Dataset excerpts:
<<<<

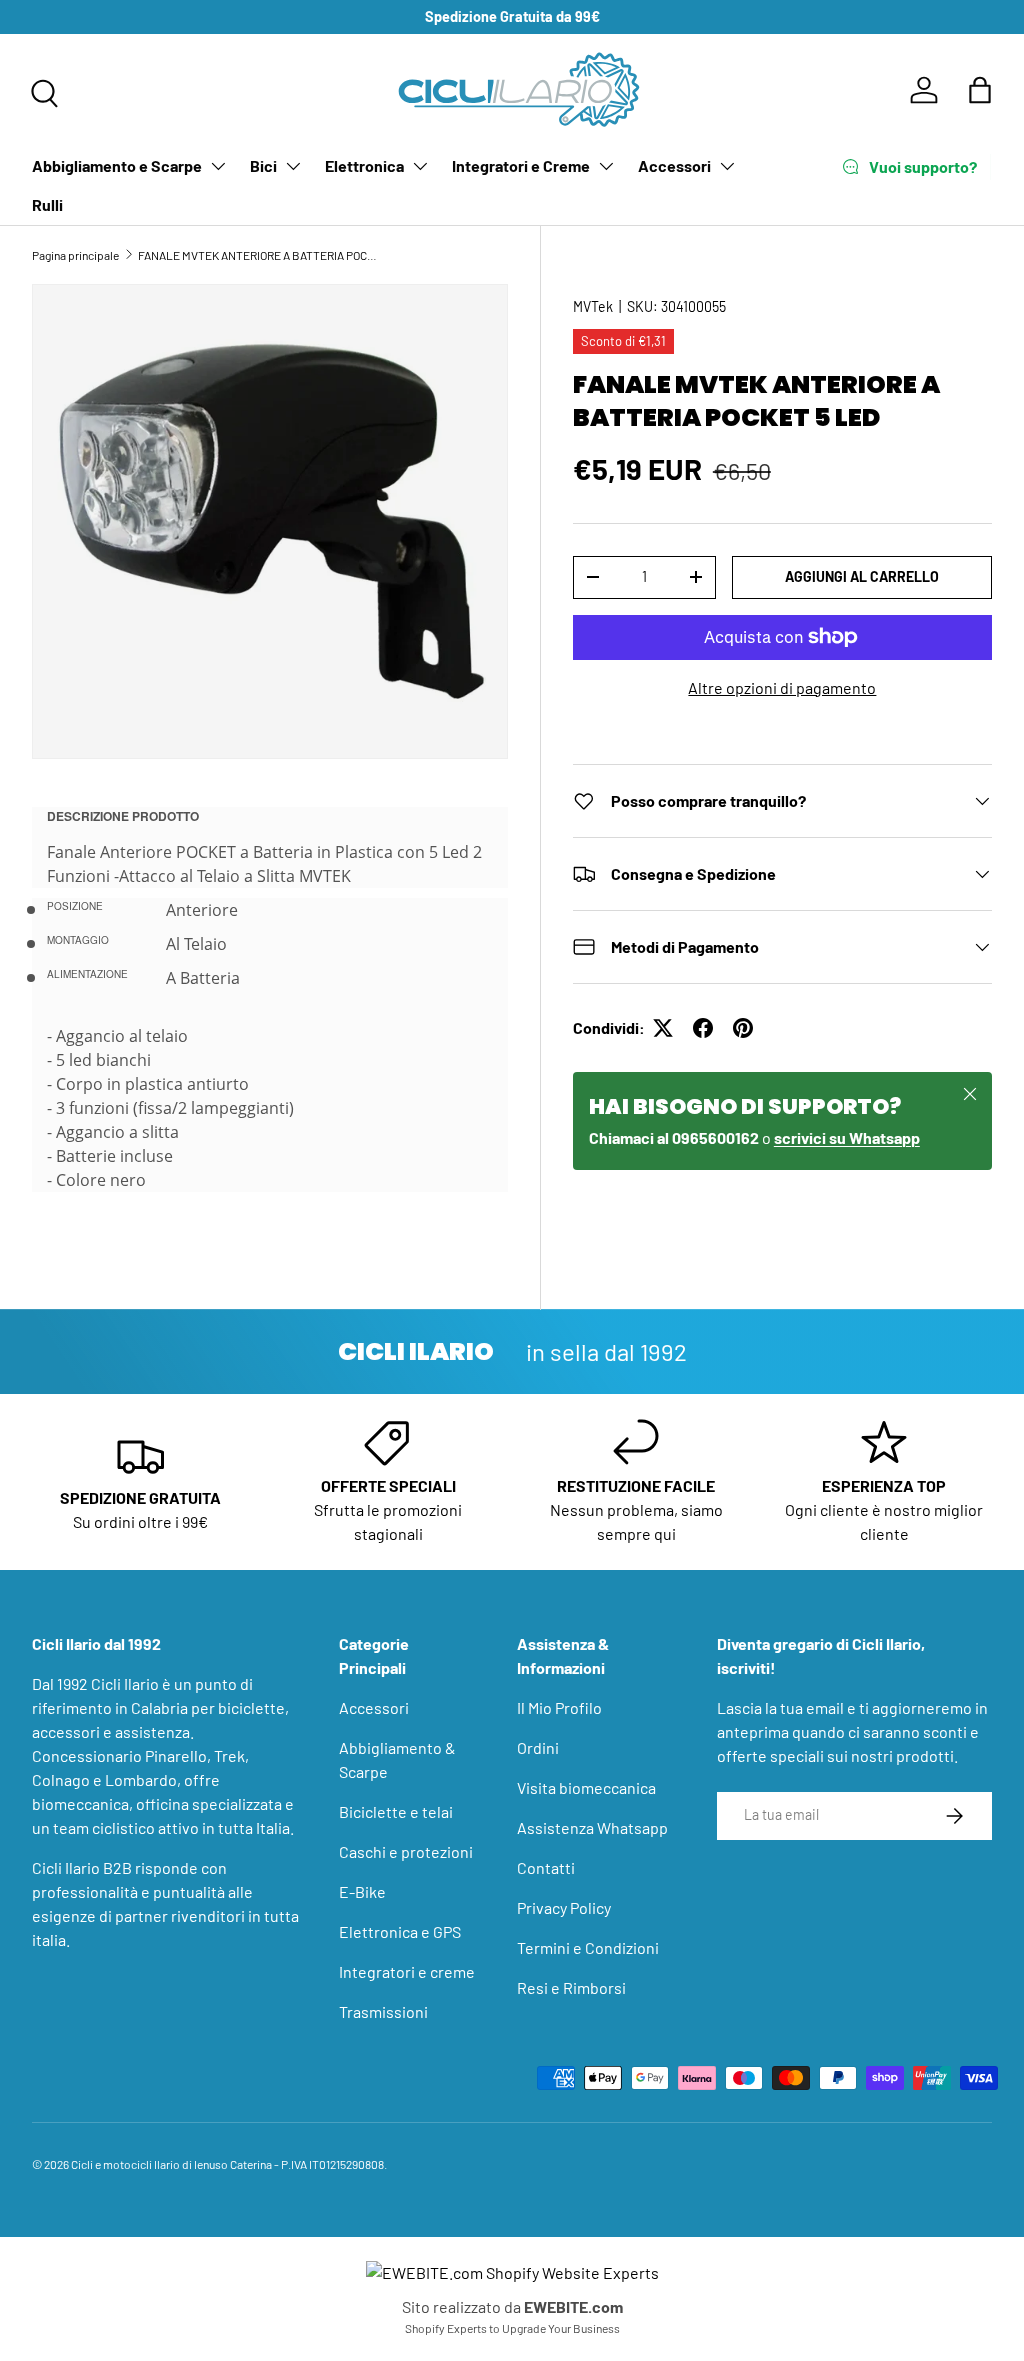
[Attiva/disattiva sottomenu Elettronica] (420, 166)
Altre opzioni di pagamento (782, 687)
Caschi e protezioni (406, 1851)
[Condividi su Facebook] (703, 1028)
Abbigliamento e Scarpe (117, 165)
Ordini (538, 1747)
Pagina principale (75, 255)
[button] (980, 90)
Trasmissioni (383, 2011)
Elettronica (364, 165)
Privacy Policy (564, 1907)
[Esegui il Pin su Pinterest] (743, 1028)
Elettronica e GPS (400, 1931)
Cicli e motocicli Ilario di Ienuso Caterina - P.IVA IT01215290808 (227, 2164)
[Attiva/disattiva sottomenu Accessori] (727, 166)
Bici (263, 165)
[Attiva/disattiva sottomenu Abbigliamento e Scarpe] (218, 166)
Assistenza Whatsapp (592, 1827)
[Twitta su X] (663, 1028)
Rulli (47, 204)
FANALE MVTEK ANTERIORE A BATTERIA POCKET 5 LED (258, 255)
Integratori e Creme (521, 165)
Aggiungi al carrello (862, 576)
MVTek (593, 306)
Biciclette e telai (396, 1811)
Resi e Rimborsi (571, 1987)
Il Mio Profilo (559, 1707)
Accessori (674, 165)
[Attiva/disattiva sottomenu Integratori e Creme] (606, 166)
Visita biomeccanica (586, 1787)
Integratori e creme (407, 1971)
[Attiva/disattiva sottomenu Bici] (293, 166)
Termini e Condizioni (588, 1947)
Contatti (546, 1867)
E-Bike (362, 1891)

>>>>

What to do »
Look through the records and copy down every line that holds "Elettronica".

Reply »
[Attiva/disattiva sottomenu Elettronica] (420, 166)
Elettronica (364, 165)
Elettronica e GPS (400, 1931)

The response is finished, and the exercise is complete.